Juliana und Paul lebten die kommenden Jahre zwischen dem Burgenland und Amerika, fuhren hin und her, vor allem Paul, der, so sagt seine Enkelin heute, «mit zwanzig zum ersten Mal weg- und mit fünfzig zum letzten Mal zurückgereist ist.» In der Zwischenzeit kamen weitere Kinder auf die Welt: Meri, die sich mit fünfzehn entscheiden würde, in den USA zu bleiben, und erst kürzlich im Alter von 105 Jahren in New York gestorben ist. Resi, die sich – auf Landarbeitsmigration in Gumpoldskirchen – in einen französischen Soldaten verliebte und statt in Deutsch Tschantschendorf in Paris alt wurde. Die Mutter von Gerti Unger selbst, und ein kleiner Bruder, der den Vater erst im Alter von fünf Jahren kennenlernte: «Da hat er seine Schwester gefragt: ‹Was tut denn der da immer, der tut nur anschaffen. Der soll wieder gehen.› Und sie hat gesagt: ‹Ja, mein lieber Bui, aber das ist dein Papa, der kann mit dir anschaffen.›»
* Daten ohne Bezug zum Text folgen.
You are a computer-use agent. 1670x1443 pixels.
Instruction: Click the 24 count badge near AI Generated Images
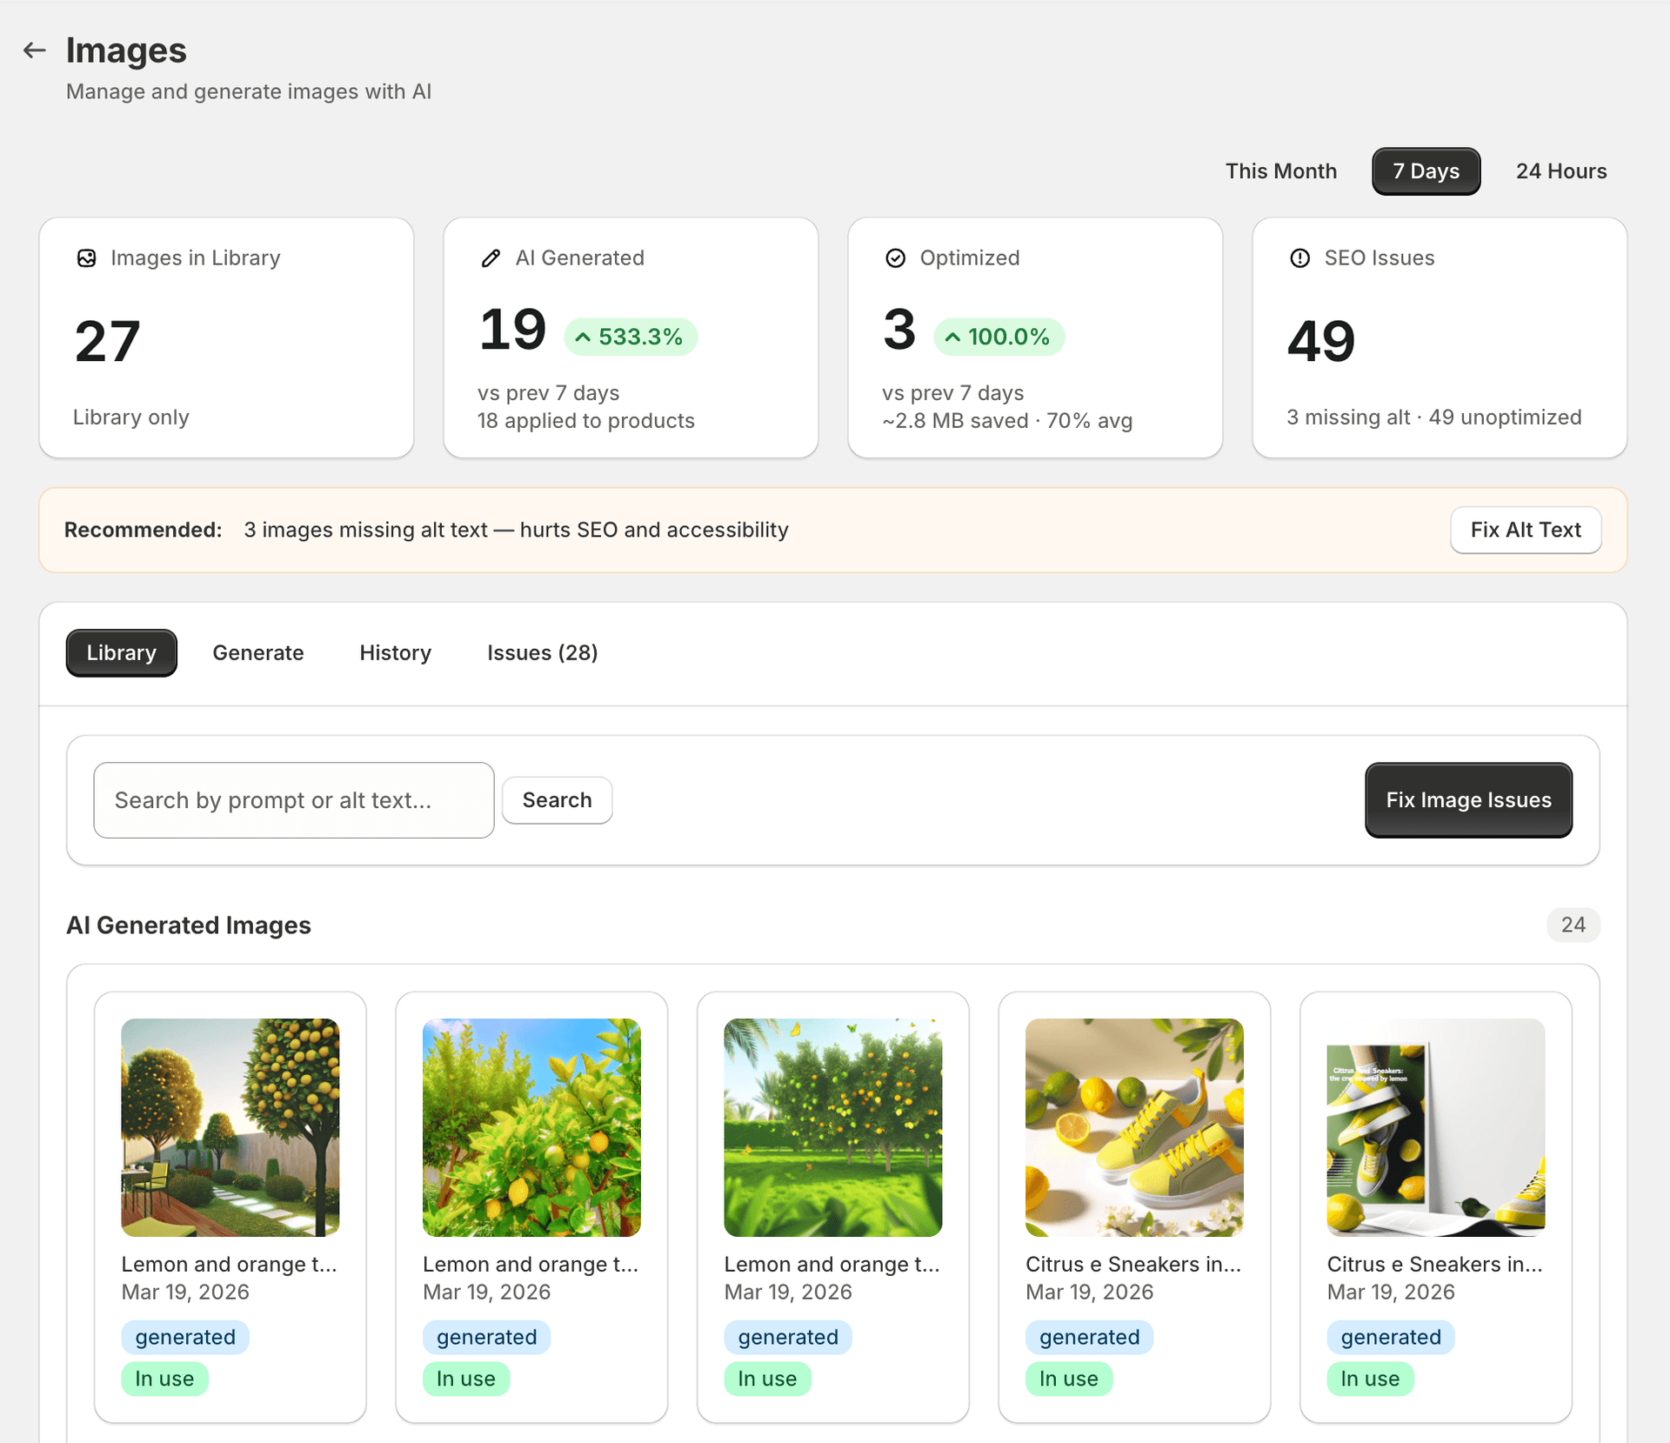point(1573,925)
Zerzauste Sehnsuchtslandschaft. Abends fahre ich zurück in den Norden, mit dem Auto – öffentlicher Verkehr und Burgenland, das ist ein anderes Kapitel. Über den Eisenberg und den Geschriebenstein geht es vom Land des Weins ins Land der Windräder. In Rechnitz wurde auch ein berühmter Amerikaner geboren: Jay Koch, der 1929 dreijährig mit seinen Eltern auswanderte, wurde in den Achtzigern quasi zum Präsidenten der USA – er gewann über eine Ausschreibung das Amt von Ronald Reagans Doppelgänger. Der südburgenländische Autor Clemens Berger hat ihm mit seiner Romanfigur Jay Immer (Der Präsident) ein Denkmal gesetzt.
Vor Lockenhaus (hier kam 1883 Ludwig Stössel zur Welt, der vor den Nazis fliehen musste und 1942 den deutschen Auswanderer Leuchtag in Casablanca spielen würde: «Liebchen, what watch?» «Ten watch.» «Such much?») lässt sich die untergehende Sonne noch einmal sehen, hinter Piringsdorf steht schon der Vollmond am Himmel. In der Piringsdorfer Sulzgasse veranlasste der Auswanderer Michael Stampf 1903 die Aufstellung eines Amerikanerkreuzes: «Geh nach Ödenburg und laß ein aus Stein gehautes Kreuz machen, ich glaube, für 80 oder 90 Gulden kann man schon ein schönes bekommen; nicht allzu groß, aber schön», wies er seine Tochter per Briefpost an. «Auf dem Kreuz muß ein Schiff aufgemalt werden mit 2 Rauchfang.»
Heuer hat der Frühling spät begonnen, die ersten Knospen springen gerade auf, die Felder sind noch braun. Sanfte Hügel, strubbelige Hecken, frisiert vom Wind aus der ungarischen Tiefebene. Selbst die viel zu groß dimensionierten Soja- und Zuckerrübenäcker nehmen sich im globalen Vergleich putzig aus. Doch, man kann schon verstehen, wieso dieser schiefe Landstrich vom Midwest aus betrachtet eine Sehnsuchtslandschaft ist.